Bien que souvent éloigné de ses berges par des explorations techno acides trop insistantes, Bedouin Records arrive périodiquement à sortir des bastosses enrichies à d’autres éléments instables auxquelles je ne m’attends pas. Le Esto de Ryo Murakami assez récemment ou le Shift Work d’Imaginary Forces (et ce remix dingue de Roly Porter) il y a un peu plus longtemps sont de parfaits exemples de la versatilité positivable de ce label né aux confins de la péninsule arabique. Vous aurez deviné que la sortie qui nous occupe aujourd’hui prétendra aux mêmes éloges (justifiés ou pas, je vous en laisserai juges) de ma part, et peut-être même plus.
Qu’on l’acte tout de suite pour ne pas laisser planer d’ambiguïté : le grec Constantine Skourlis balance avec Hades la sortie la plus fat de Bedouin Records. Quatre longs torrents de contrastes furieux se fracassant contre les tympans et s’éparpillant en éclats acérés sur l’épiderme en alerte. 48 minutes cavernicoles nées dans l’obscurité des anfractuosités grecques qui se réfléchissent dans des lacs souterrains en ouvrant les portes d’un nouveau multivers insoupçonné. Une musique viscérale inspirée par des drames humains du présent mais semblant également puiser sa puissance et sa cruelle vérité dans un passé qui se répète et un futur presque déterminé. Plus qu’un album d’ambivalences, Hades est un album de simultanéités. Chaque observation de cette œuvre proposera un regard en double obliquité sur ses détails et perdra ses explorateurs dans des méandres en éternelle métamorphose.
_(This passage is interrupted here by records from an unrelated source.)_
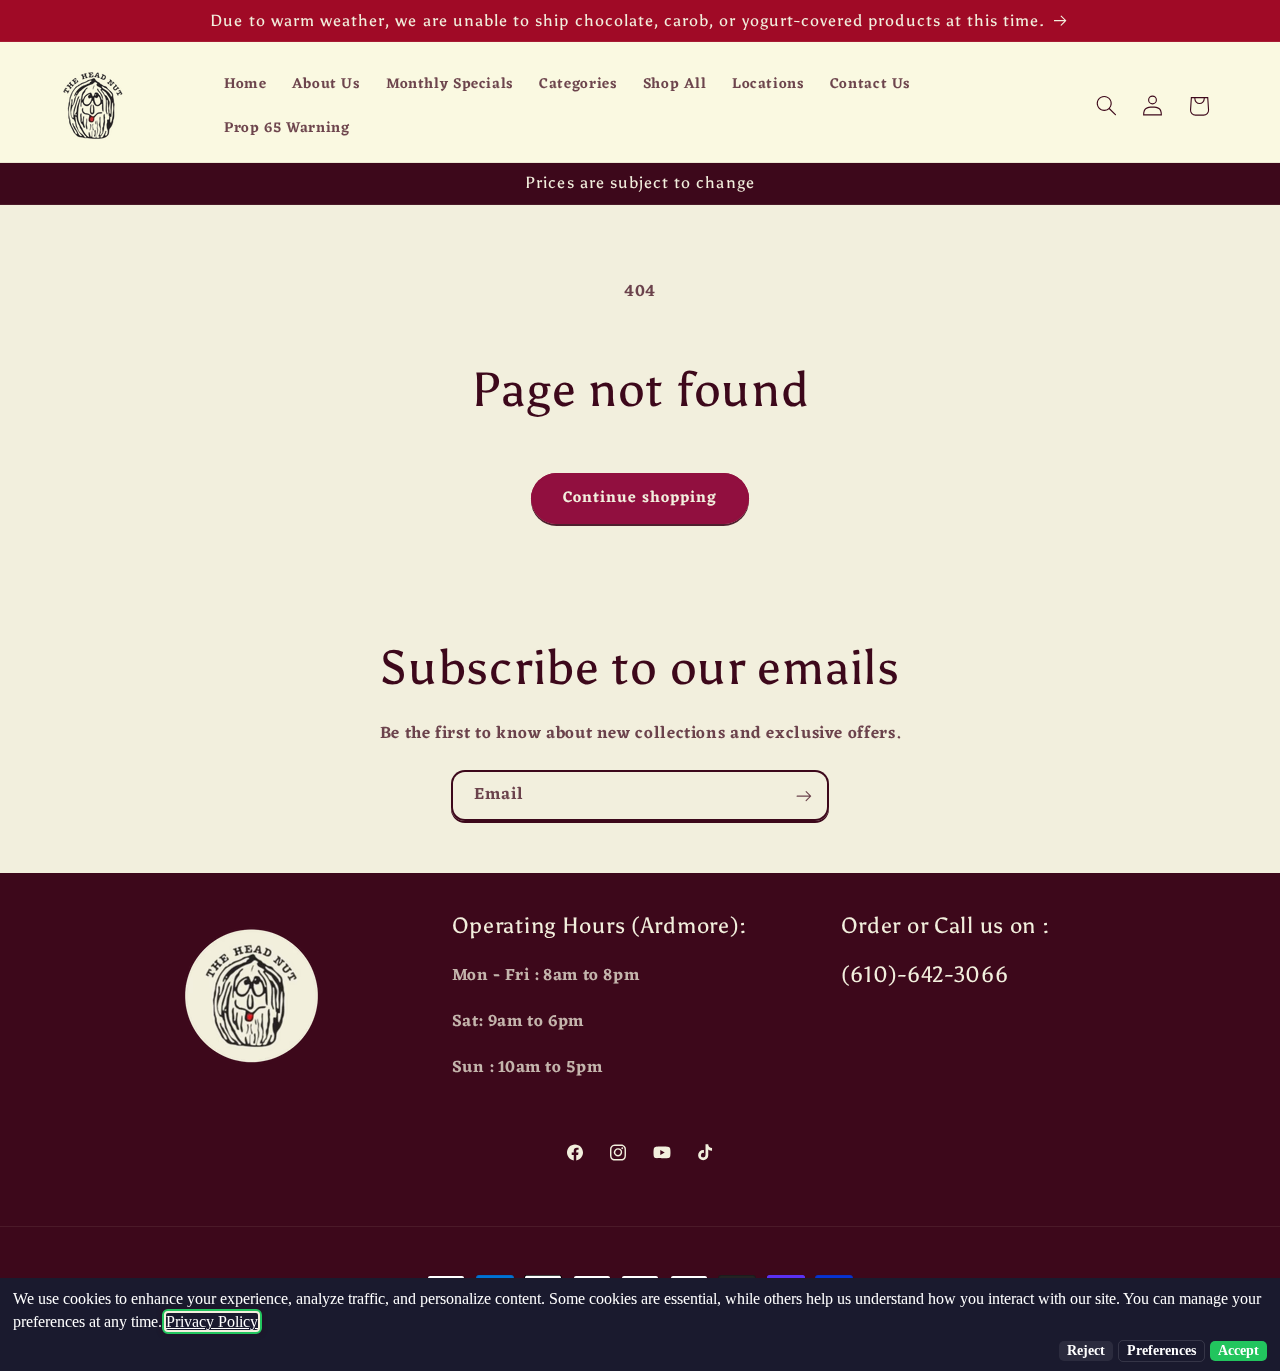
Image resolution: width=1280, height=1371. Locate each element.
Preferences (1161, 1350)
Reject (1086, 1350)
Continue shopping (640, 498)
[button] (1106, 106)
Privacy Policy (212, 1321)
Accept (1238, 1350)
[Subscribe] (804, 795)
Ne vous habituez pas trop au socle franc de drone et de dark ambient qui soutient les morceaux, l’imprévisibilité du ressac noisy agrémenté d’incursions instrumentales ligneuses formeront un épais nuage électrostatique qui risque de sérieusement vous chahuter si vous ne surveillez pas les angles morts. On s’invite dans l’intervalle existant entre des miroirs sans fin qui reflètent le vide, et de ce vide atonal naissent fébrilement des mélodies contant les balbutiements effacés d’un monde qui n’est plus qu’une ombre dans les ténèbres. Et quand la nuit atteint son apogée à travers une spatialisation démente (le début de Divide, sérieusement), fracas industriels et reptation électroacoustique abrasive allumeront des étoiles dans une lumière aveuglante et presque douloureuse, en provoquant l’obnubilation immédiate et rédemptrice des sens.
Les titres auront beau faire allusion à l’obscurité, au néant et aux territoires souterrains, le mouvement de l’album s’effectue pourtant irrésistiblement vers une éblouissante surface qui, sans promettre d’être salvatrice, sera porteuse des espoirs les plus légitimes comme des plus insensés. Chaque morceau gratte plus férocement les parois des prisons de calcaire qui contiennent nos esprits, les échos du temps se brisent puis se taisent face à la rage bouillonnante et exponentielle contenue dans leur trame. Emptiness se place là comme un manifeste implacable de tension allant crescendo avec ses cordes bourdonnantes obsédantes : allant d’abord jusqu’à la transfixion cellulaire la plus totale dans un immense cyclone textural, puis se vaporisant en une fraction de seconde dans l’éther pour nous laisser interdits devant une telle maîtrise du sujet, on panse péniblement nos plaies béantes dans des compositions dignes d’un Mohammad en pleine forme. Erebus poursuit ce réhaussement du grain acoustique et invitera même des séquences chorégraphiques rompues pour clôturer Hades sur une explosion paroxysmale au goût de fin ouverte à tous les possibles. De la terre au firmament, de l’ombre à la lumière, de l’immobilité à l’évasion. Ou vice versa ? Ne peut-on pas avoir l’impression que Constantine nous ramène parfois de l’illumination à l’ignorance ? Qu’il nous montre un futur hypothétique dans une hallucination collective ? Que la progression vers la sortie n’est qu’un mouvement relatif stoppé net dans les fractures rythmiques stochastiques ?
La force de Hades se trouve peut-être là, dans la synchronicité de ses narrations, dans la puissance à double sens de ses éruptions de cordes et de l’attrition de ses textures, dans la balance permanente de ses contrastes qui prennent aux tripes. Une expérience grave et terrifiante, mais tout aussi majestueuse et bouleversante, qui creusera des travées insatiables en quiconque s’y plongera et s’y égarera.
Le digital est bien sûr dispo sur le Bandcamp de Bedouin Records, mais vous pourrez aussi vous procurer le vinyle masterisé par Rashad Becker himself chez vos revendeurs préférés (et autant vous dire qu’on vous le conseille).